We were clawing boulders from
the hillside with a mattock and
a crowbar when he faltered,

stodd a moment with the crowbar
in his hand, his hair under his hat
ringed with sweat, his breath a quickened gasp.

That night I heard his footsteps
in another room and from the 
doorway glimpsed him pacing,

each turning in the moonlight
forced a breath, a stiffness
to his spine. Even in aloneness

he would not bow to pain,
but carried it upon his shoulders
like a cross,

his private Via Dolorosa,
counted by the minutes
and the hours of his steps.

Lent, In a Time of War

Where the young girls sat in the sunshine
along the river and the young men
strutted and swore, thunder was heard.

Night came suddenly, sun sliced
to darkness.

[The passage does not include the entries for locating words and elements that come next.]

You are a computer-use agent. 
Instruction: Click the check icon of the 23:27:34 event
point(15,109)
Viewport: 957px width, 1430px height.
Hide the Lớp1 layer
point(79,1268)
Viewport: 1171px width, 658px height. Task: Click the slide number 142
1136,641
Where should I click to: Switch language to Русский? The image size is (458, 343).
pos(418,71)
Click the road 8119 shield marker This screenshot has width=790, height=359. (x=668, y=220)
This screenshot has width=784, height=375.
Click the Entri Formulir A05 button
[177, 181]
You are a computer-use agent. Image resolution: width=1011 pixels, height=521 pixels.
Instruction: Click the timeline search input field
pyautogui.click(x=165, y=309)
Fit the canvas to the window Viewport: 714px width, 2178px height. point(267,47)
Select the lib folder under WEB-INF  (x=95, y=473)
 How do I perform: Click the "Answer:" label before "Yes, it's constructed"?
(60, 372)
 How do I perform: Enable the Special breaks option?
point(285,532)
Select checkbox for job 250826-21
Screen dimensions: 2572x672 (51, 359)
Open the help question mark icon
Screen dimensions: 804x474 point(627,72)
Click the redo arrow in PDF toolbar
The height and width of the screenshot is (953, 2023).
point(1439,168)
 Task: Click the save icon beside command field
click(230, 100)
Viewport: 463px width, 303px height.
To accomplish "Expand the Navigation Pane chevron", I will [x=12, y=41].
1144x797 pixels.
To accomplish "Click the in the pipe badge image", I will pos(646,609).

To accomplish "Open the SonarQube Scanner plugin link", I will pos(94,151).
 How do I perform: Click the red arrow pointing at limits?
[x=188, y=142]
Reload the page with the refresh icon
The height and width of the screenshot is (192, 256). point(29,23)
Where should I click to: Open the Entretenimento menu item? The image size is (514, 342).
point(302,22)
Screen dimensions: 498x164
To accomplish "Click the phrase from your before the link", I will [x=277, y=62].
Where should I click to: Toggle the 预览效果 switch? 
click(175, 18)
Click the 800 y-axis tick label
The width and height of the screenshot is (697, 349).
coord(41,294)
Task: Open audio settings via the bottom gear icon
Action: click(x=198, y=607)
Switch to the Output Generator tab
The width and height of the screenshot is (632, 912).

A curtain dropped
before the eyes of a thousand people,
millions more.

Memory was blind to the iron
and rust of history. No one had thought
the cities would swirl up again in flame,
dust and ashes eager for the sky.

The tulips were profligate that spring,
blood-red cups brimming, the sun
pouring into them like gold.

For Lent that year, they gave up fear.

While the River Runs

I wake up from rivers running
through my dreams. When I say dreams,
I don't mean ten impossible things
I have set my heart upon.

When I say set my heart on,
I'm not casting my heart overhead,
tossing it up like a grappling hook,
hoping it will catch on the best.

When I say I hope for the best,
I haven't abandoned the rest —
that which I live toward each day,
one day much like another.

When I say one day is much like another,
I mean every day carries its sorrows,
I can breathe any day to gladness,
each day is a spring of new beginnings.

When I say new beginnings,
it begs the question of old beginnings,
broken ones limping through deep ruts,
world without end.

When I say world without end, I wonder
how long these dreams will pulse through my heart,
new water flowing each moment down the river,
bearing its sorrow, carrying its hope.

Sign

In a diner, making for
the coffee stand,
I paused for an aged woman,
as fragile as a shell.

Our paths wove together
in a stitchery of chance.
She would have given way
as rough custom demands:

old age bows to youth, female to male,
height and impatience trumping
courtesy and care.

"Thank you for noticing me,"
and her eyes glinted a little.
"When you're my age you are
invisible."

In the counting world
youth rises and whirls,
broad strokes and flash
springing off the feet.

Old age lifts memory
to its ear, a conch shell's
far-off ocean calling
faintly from within.

Vinyl

Then there is that anticipation
as the arm swings stiffly over,
pauses and delicately descends
upon the first groove.

If we still had carriages,
this would be the moment
when the beautiful young duchess alights
and glides up the steps of the opera house.

Or when the angel touches down
outside Mary's door, having burned
across the cosmos at the speed of light,
briefly touching up its hair, then bowing.

Just now, on the branch outside my window,
a thrush has landed. She will shake out her wings,
jitter to one side and back, cock her head,
and open her throat in a delight of song.